What you need to do ▸ The listing that follows must be retyped exactly, without its pictures.

■ ■ ■

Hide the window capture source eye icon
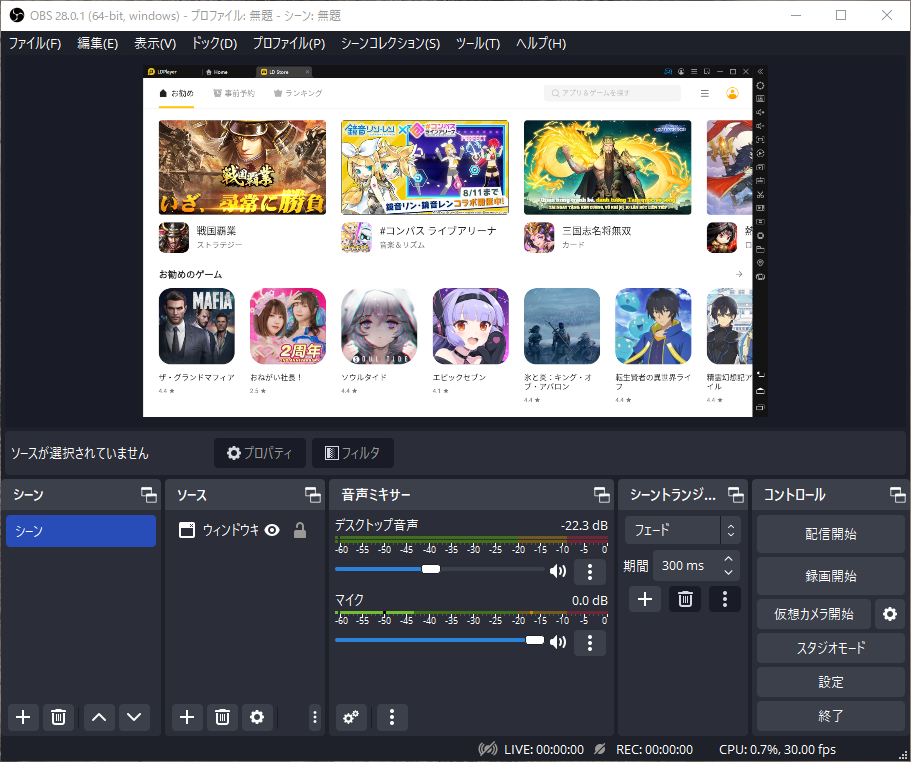The width and height of the screenshot is (911, 762). click(272, 531)
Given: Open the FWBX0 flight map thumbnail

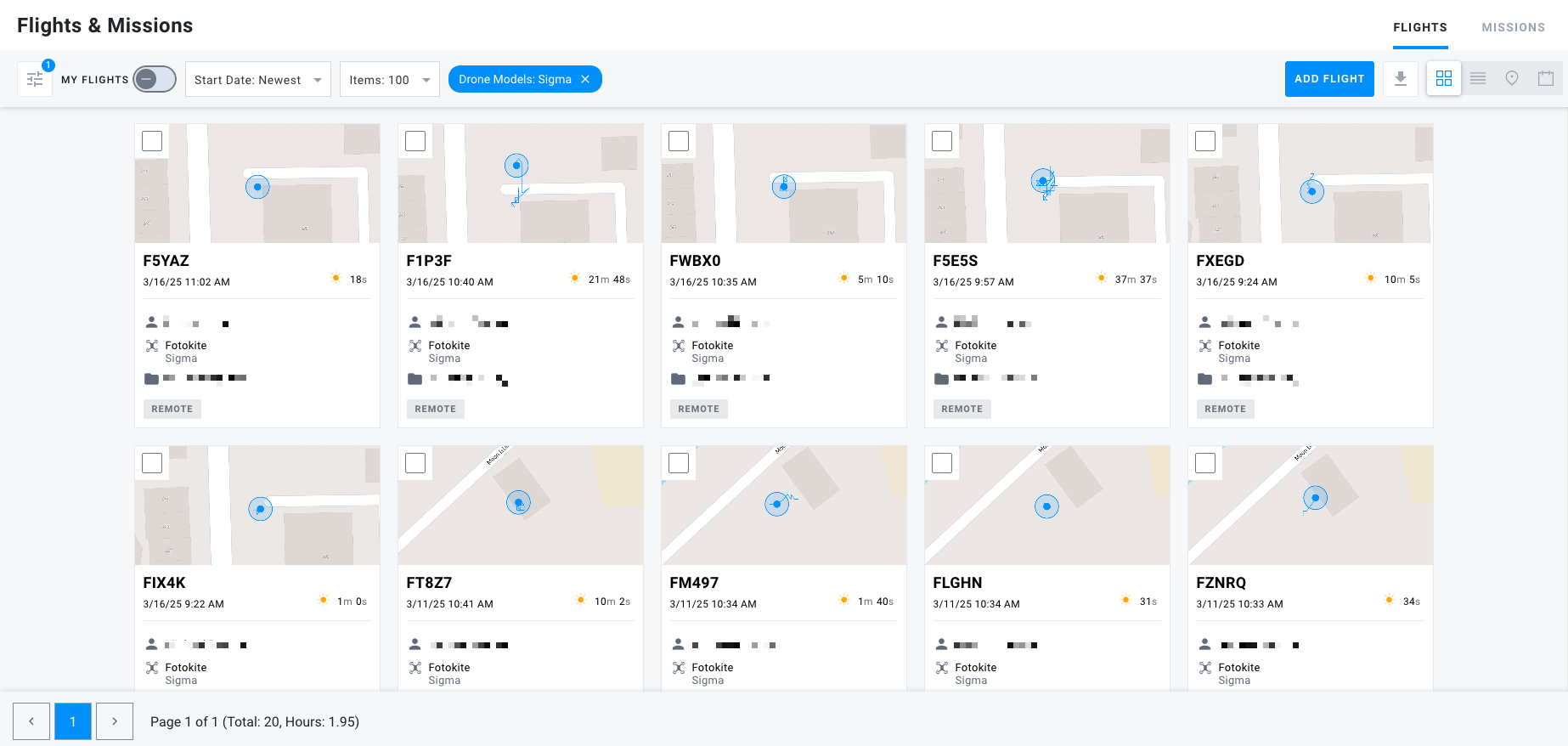Looking at the screenshot, I should (x=784, y=184).
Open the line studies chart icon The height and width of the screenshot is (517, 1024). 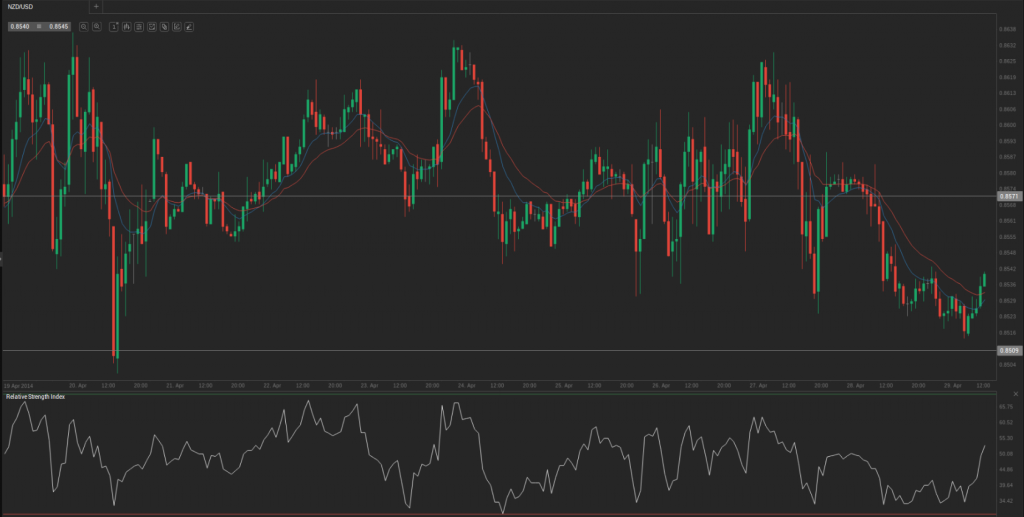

■ ■ ■

Worked solution ▸
Hide the window capture source eye icon
The width and height of the screenshot is (911, 762). click(272, 531)
Given: Open the FWBX0 flight map thumbnail

Looking at the screenshot, I should (x=784, y=184).
Open the line studies chart icon The height and width of the screenshot is (517, 1024). 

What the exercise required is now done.